Dollar Shrugs Off Overvalued U.S. Housing
Economists and currency strategists say that despite escalating housing costs, the U.S. property sector remains stable and poses little risk to inflation. That should give the U.S. economy and the dollar breathing room -- for now.
The dollar stayed on familiar ground against the euro and Japan's yen after data on Wednesday showed mortgage rates rose slightly in the latest week and July U.S. sales of new homes fell to the slowest pace since December. The dollar rose to 110.17 yen, while it dipped against the euro, which traded around $1.2091, still in ranges it's trod since late May.
Federal Reserve Chairman Alan Greenspan told the Senate Banking Committee, in a letter made public on Tuesday, that U.S. housing prices in some areas have outstripped growth in incomes and rents. Greenspan's statement was included in written responses to questions submitted to Greenspan on July 20 before the Senate Banking Committee.

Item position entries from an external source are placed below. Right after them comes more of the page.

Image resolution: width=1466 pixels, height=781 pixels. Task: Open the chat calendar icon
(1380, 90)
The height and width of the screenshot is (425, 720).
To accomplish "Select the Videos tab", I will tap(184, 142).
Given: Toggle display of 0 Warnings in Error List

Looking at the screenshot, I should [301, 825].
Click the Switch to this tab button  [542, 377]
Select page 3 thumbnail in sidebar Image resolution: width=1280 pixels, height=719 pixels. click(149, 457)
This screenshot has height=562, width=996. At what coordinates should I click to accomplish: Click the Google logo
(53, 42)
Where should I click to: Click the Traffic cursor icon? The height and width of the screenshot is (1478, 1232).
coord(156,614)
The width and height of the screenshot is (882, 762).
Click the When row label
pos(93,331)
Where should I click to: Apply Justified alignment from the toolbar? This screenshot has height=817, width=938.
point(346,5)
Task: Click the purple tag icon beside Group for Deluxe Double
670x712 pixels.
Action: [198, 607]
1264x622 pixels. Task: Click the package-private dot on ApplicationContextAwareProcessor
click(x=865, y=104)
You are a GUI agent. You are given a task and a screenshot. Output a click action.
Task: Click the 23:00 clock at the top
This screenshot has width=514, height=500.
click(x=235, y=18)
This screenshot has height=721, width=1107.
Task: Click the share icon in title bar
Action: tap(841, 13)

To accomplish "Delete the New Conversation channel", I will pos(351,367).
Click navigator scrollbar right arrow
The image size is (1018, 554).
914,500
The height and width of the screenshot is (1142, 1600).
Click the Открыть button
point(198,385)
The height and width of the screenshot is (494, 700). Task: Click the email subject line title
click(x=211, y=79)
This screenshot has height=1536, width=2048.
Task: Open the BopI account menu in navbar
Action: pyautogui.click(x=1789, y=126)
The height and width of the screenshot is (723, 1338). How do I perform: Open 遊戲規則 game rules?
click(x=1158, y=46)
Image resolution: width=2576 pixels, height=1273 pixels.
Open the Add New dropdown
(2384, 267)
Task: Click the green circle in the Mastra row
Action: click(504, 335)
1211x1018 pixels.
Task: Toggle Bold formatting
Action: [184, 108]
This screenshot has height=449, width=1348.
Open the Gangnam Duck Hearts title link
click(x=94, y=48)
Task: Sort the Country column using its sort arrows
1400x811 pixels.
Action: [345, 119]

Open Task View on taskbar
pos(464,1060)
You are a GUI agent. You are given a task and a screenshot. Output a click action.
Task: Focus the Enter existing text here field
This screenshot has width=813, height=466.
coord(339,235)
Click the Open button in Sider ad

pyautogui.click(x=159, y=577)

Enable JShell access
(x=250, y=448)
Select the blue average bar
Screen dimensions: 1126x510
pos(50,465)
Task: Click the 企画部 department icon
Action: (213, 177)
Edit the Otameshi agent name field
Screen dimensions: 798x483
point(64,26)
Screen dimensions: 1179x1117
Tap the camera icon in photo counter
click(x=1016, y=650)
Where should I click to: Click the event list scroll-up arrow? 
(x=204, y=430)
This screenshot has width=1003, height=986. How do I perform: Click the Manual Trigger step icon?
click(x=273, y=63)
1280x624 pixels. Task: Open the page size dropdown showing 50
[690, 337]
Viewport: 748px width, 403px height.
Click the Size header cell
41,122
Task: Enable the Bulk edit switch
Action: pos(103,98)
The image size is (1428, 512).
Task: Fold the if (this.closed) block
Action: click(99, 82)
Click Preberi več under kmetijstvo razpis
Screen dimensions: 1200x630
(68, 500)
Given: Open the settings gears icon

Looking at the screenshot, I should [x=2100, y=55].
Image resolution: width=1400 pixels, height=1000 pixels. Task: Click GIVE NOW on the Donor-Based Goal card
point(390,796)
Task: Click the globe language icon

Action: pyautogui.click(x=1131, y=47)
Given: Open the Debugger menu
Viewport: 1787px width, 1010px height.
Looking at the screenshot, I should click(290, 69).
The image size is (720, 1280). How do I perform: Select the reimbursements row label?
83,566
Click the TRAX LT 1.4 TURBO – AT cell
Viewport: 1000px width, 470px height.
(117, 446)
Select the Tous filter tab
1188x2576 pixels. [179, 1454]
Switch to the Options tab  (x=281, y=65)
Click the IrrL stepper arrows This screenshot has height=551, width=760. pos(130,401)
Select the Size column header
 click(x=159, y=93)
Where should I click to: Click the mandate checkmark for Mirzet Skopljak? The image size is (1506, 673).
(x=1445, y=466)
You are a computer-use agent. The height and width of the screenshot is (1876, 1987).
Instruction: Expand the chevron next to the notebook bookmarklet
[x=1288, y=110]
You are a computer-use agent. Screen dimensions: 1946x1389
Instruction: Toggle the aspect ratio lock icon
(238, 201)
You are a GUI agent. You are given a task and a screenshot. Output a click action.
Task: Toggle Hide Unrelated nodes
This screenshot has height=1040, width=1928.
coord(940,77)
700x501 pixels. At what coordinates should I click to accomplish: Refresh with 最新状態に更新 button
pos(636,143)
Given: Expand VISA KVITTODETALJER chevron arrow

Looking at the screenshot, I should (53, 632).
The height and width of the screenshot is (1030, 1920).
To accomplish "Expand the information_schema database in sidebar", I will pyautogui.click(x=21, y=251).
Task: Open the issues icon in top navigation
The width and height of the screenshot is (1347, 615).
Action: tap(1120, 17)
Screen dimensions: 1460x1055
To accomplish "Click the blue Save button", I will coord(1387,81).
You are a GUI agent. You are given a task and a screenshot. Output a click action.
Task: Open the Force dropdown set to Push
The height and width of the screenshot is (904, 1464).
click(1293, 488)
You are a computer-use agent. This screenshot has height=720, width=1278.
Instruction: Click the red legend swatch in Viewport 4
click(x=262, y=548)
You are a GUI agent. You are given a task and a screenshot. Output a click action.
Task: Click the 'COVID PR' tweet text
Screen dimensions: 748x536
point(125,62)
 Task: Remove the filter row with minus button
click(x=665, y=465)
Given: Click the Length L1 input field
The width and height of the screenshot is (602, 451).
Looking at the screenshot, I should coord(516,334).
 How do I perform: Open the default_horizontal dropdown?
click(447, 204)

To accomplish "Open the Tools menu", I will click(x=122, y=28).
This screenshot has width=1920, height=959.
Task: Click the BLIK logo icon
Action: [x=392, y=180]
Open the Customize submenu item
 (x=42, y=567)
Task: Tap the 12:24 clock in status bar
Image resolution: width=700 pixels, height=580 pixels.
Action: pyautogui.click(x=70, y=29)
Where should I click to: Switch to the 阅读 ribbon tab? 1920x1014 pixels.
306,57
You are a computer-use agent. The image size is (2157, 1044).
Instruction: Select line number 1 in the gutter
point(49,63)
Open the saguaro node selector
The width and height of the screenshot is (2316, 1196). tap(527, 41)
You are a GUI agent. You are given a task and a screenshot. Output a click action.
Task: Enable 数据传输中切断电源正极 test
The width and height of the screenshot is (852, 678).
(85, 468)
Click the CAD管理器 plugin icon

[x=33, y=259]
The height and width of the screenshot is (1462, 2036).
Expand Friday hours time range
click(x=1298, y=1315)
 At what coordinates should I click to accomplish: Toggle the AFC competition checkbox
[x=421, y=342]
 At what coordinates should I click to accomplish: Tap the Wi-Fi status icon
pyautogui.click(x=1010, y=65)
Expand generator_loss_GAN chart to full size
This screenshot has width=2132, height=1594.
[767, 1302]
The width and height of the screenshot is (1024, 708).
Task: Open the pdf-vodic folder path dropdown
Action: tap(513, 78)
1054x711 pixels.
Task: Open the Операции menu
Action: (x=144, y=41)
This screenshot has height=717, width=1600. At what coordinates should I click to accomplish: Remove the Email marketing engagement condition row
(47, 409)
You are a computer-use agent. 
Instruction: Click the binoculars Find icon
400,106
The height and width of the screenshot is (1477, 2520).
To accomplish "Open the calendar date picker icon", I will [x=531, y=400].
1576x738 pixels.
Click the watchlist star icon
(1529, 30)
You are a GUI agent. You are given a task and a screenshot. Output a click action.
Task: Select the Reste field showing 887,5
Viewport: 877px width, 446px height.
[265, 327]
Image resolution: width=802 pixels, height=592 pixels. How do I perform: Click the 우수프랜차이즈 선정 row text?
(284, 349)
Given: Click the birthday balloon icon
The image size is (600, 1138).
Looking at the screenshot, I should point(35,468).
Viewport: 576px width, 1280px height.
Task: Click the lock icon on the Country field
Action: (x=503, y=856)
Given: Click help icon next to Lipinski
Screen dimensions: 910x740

Greenspan cautioned that, after a period of very low mortgage rates, it was hard to get a clear measure of increases in home prices, but added that "we monitor real estate prices closely in developing our economic outlook."
The Fed's policy-makers raised the fed funds rate to 1.5 percent on Aug. 10 -- its second tightening of credit this summer. On June 30, the Fed raised rates for the first time in four years. Previously, the fed funds rate was 1 percent, its lowest since 1958.